Stored data
=== Section Start ===

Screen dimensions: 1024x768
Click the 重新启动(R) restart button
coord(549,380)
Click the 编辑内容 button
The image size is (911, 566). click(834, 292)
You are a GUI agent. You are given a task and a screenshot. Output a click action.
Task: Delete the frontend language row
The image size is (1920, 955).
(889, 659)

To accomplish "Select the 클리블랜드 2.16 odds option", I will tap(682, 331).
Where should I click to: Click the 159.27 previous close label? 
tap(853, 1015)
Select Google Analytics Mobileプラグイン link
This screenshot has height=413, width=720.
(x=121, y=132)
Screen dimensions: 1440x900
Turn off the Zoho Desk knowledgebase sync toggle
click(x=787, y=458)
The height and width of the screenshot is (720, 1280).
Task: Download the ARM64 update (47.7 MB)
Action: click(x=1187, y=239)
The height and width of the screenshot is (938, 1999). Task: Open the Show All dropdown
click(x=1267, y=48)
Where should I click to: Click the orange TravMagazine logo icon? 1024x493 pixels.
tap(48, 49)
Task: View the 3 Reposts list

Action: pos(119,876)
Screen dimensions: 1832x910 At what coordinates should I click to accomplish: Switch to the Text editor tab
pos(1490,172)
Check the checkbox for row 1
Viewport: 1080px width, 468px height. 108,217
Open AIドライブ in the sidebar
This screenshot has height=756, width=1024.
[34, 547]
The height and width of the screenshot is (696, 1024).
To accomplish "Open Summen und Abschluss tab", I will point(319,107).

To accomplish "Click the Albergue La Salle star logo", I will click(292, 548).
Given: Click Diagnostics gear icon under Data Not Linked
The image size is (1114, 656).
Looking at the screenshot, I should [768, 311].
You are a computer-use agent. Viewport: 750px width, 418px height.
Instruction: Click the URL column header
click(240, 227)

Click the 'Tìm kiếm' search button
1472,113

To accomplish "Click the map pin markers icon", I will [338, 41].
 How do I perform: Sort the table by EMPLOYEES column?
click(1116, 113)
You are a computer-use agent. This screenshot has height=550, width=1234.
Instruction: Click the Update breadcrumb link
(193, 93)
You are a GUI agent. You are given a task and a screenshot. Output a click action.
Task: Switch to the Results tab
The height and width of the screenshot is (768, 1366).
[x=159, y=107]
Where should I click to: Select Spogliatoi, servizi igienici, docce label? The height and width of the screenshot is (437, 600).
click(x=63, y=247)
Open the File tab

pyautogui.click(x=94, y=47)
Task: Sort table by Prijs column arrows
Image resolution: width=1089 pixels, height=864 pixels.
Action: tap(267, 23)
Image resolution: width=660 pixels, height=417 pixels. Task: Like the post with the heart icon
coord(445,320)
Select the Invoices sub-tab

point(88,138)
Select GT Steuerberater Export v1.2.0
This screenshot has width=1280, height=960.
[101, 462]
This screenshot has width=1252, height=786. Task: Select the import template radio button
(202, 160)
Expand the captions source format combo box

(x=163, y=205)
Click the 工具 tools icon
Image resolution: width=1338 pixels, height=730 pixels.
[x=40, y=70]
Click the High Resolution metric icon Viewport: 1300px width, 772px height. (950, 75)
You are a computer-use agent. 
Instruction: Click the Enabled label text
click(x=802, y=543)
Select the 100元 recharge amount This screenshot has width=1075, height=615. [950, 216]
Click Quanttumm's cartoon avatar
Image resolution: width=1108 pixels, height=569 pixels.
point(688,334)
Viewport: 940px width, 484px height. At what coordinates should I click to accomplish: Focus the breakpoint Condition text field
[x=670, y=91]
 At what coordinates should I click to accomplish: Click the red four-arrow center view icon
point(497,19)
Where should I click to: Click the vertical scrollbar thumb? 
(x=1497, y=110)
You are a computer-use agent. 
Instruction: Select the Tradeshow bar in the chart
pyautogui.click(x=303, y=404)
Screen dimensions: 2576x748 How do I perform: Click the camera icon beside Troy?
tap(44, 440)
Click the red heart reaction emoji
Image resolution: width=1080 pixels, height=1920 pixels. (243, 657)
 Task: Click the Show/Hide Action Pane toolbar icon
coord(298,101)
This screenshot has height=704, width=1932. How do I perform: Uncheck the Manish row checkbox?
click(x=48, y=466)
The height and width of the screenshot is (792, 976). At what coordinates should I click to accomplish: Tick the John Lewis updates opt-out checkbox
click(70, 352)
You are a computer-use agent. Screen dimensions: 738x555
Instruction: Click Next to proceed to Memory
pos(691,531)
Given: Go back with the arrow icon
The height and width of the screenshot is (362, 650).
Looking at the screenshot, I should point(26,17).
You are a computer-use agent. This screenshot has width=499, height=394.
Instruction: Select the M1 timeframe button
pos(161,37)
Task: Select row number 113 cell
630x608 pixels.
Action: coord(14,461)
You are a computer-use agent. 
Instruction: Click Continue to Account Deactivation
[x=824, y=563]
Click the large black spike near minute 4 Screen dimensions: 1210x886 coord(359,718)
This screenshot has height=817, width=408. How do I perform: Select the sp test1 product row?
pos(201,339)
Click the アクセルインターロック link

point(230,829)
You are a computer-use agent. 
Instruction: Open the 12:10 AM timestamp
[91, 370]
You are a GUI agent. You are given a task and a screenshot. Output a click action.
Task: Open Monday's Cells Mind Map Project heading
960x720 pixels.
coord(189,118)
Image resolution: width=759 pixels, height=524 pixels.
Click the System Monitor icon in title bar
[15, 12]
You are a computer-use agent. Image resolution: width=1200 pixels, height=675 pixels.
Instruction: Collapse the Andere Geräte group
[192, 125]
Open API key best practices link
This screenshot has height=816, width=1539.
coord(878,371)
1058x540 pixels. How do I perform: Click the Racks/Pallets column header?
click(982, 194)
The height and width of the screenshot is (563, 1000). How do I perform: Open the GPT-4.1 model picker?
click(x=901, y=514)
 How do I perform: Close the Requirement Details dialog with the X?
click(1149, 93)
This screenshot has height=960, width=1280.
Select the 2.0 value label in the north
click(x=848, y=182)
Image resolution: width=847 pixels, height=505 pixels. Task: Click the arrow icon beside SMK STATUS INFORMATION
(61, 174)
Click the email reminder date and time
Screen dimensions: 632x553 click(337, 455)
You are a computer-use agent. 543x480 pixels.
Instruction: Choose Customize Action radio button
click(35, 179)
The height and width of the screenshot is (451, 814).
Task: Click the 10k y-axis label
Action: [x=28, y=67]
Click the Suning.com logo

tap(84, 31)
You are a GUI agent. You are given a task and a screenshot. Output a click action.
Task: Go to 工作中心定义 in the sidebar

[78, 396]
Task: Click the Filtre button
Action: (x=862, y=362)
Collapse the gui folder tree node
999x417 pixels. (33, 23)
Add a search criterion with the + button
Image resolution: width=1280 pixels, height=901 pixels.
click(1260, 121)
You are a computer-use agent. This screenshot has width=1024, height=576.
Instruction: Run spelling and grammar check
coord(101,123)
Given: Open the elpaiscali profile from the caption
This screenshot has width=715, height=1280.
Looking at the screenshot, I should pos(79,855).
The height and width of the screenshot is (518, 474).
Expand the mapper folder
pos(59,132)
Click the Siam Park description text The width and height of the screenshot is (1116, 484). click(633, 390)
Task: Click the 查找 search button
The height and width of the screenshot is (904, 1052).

=== Section End ===

→ **TASK BRIEF**: Your answer should consist only of the lines above between the line holding "Instruction: Click the Enabled label text" and the line holding "Click the large", inclusive, each transcribed exactly.

→ **EXPECTED OUTPUT**:
Instruction: Click the Enabled label text
click(x=802, y=543)
Select the 100元 recharge amount This screenshot has width=1075, height=615. [950, 216]
Click Quanttumm's cartoon avatar
Image resolution: width=1108 pixels, height=569 pixels.
point(688,334)
Viewport: 940px width, 484px height. At what coordinates should I click to accomplish: Focus the breakpoint Condition text field
[x=670, y=91]
 At what coordinates should I click to accomplish: Click the red four-arrow center view icon
point(497,19)
Where should I click to: Click the vertical scrollbar thumb? 
(x=1497, y=110)
You are a computer-use agent. 
Instruction: Select the Tradeshow bar in the chart
pyautogui.click(x=303, y=404)
Screen dimensions: 2576x748 How do I perform: Click the camera icon beside Troy?
tap(44, 440)
Click the red heart reaction emoji
Image resolution: width=1080 pixels, height=1920 pixels. (243, 657)
 Task: Click the Show/Hide Action Pane toolbar icon
coord(298,101)
This screenshot has height=704, width=1932. How do I perform: Uncheck the Manish row checkbox?
click(x=48, y=466)
The height and width of the screenshot is (792, 976). At what coordinates should I click to accomplish: Tick the John Lewis updates opt-out checkbox
click(70, 352)
You are a computer-use agent. Screen dimensions: 738x555
Instruction: Click Next to proceed to Memory
pos(691,531)
Given: Go back with the arrow icon
The height and width of the screenshot is (362, 650).
Looking at the screenshot, I should point(26,17).
You are a computer-use agent. This screenshot has width=499, height=394.
Instruction: Select the M1 timeframe button
pos(161,37)
Task: Select row number 113 cell
630x608 pixels.
Action: coord(14,461)
You are a computer-use agent. 
Instruction: Click Continue to Account Deactivation
[x=824, y=563]
Click the large black spike near minute 4 Screen dimensions: 1210x886 coord(359,718)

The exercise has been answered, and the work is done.